## Task objective:
Find, in the records below, the line that contains "This screenshot has" and the line that contains "Where should I click to: Open". Copy those two lines and everything between them exactly, but not the pictures.

## Records shown:
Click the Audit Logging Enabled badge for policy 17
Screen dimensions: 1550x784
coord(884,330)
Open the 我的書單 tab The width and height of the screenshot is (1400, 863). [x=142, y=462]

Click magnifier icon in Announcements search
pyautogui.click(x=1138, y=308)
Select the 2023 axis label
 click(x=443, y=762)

--

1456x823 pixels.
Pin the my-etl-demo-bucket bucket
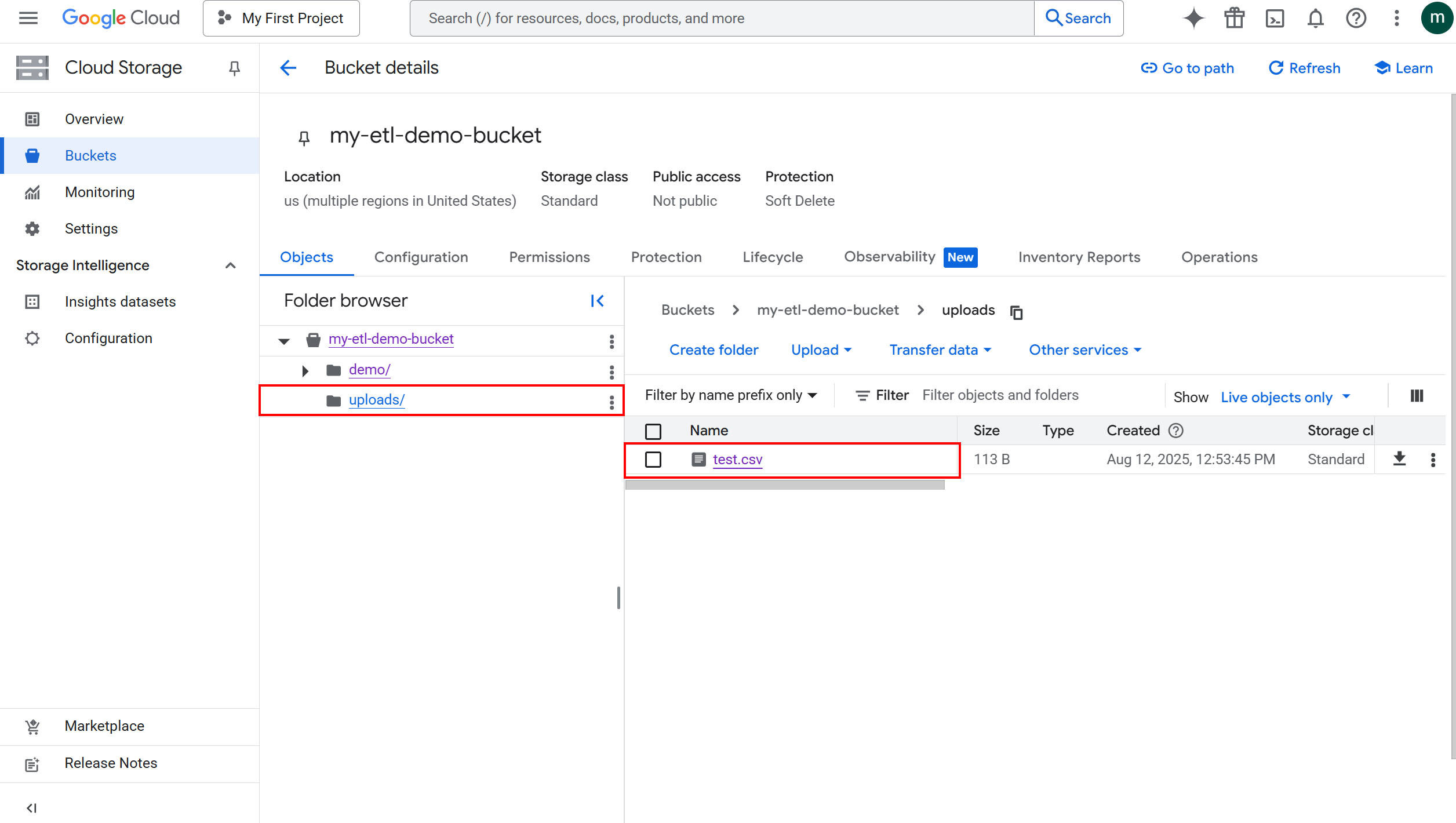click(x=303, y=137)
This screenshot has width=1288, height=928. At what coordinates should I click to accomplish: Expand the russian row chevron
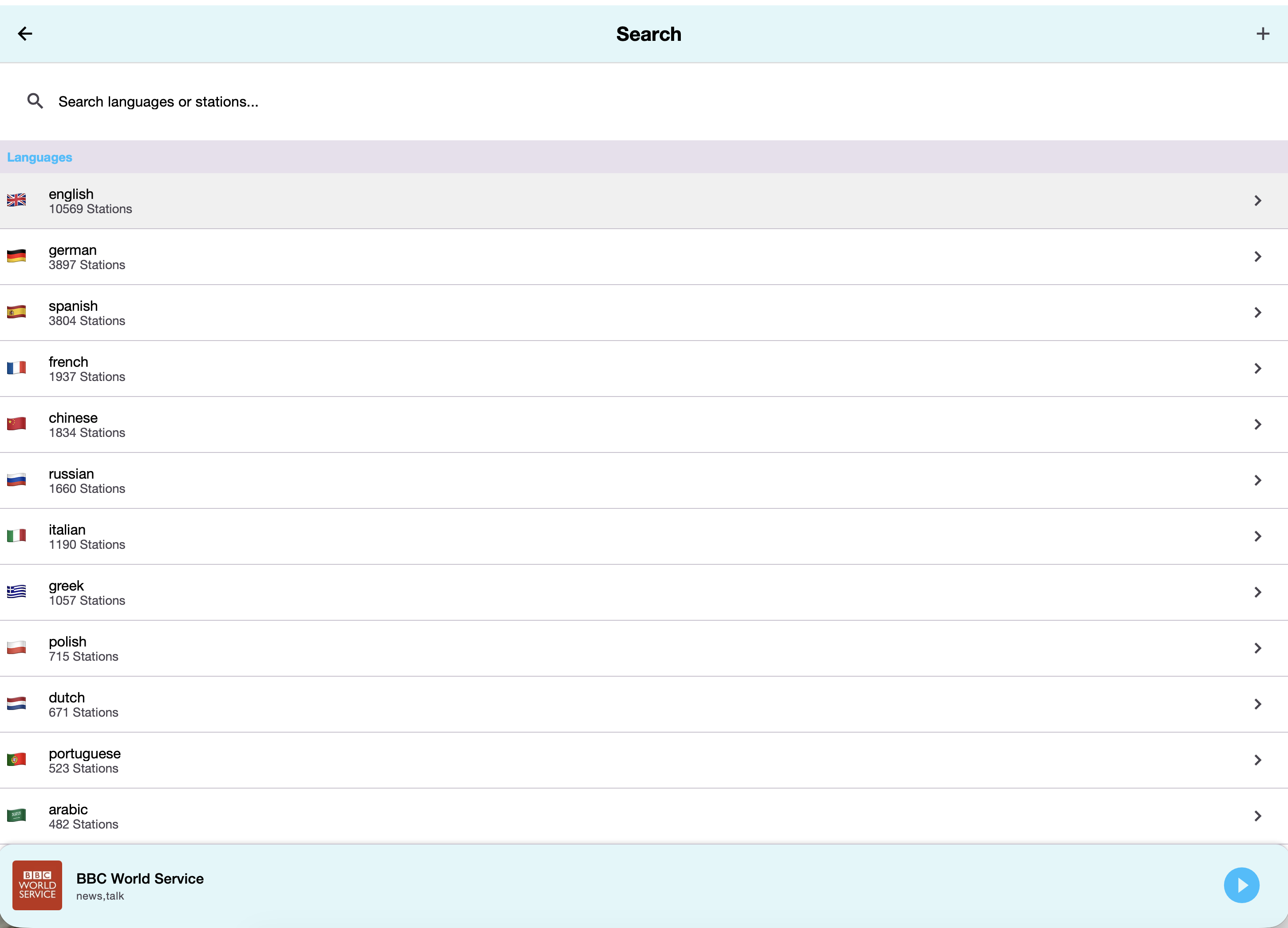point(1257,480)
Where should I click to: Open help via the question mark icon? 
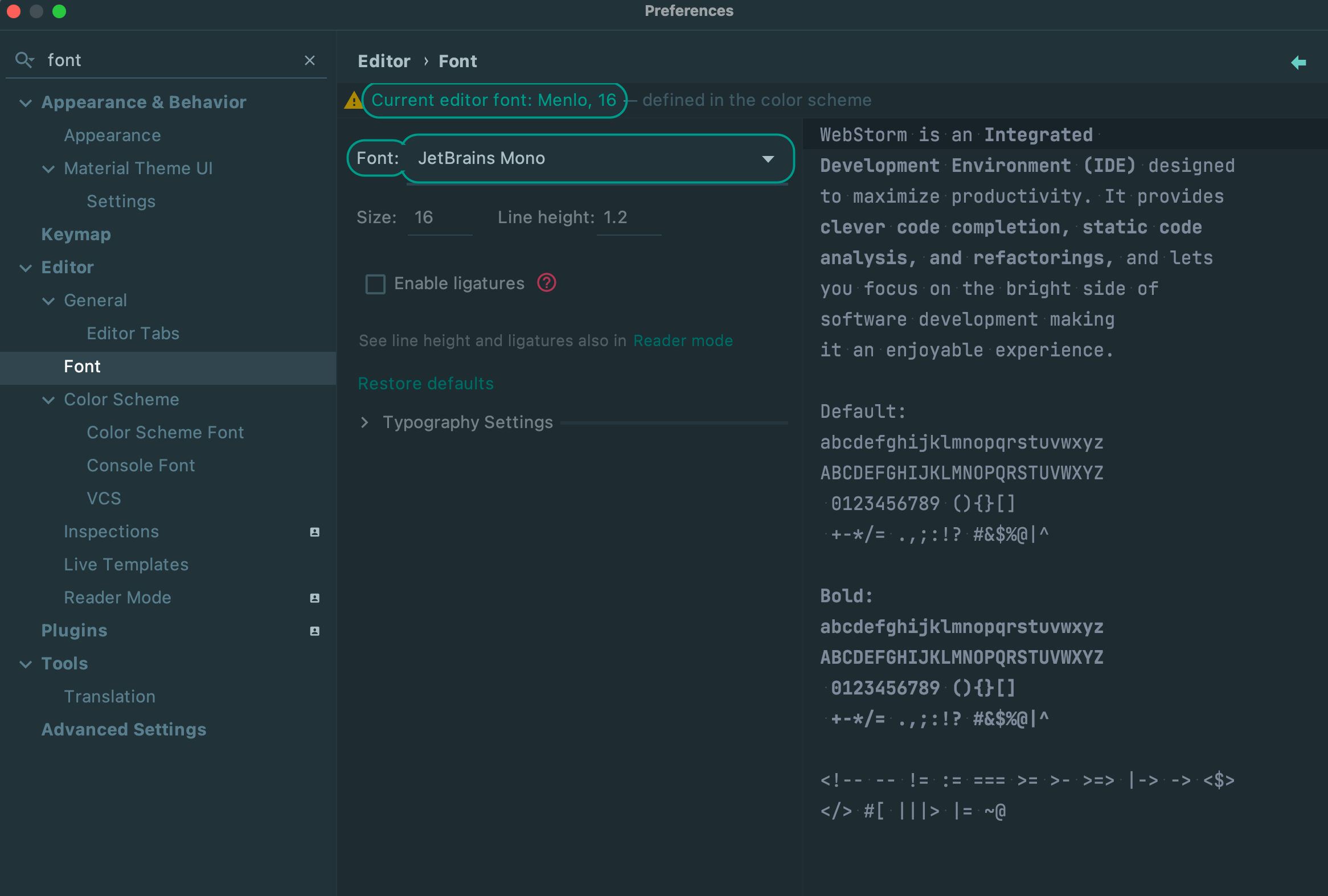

* * *

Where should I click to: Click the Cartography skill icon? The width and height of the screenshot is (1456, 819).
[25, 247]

## Finished task:
This screenshot has width=1288, height=928. At what coordinates should I click to accomplish: Expand the russian row chevron
point(1257,480)
Where should I click to: Open help via the question mark icon? 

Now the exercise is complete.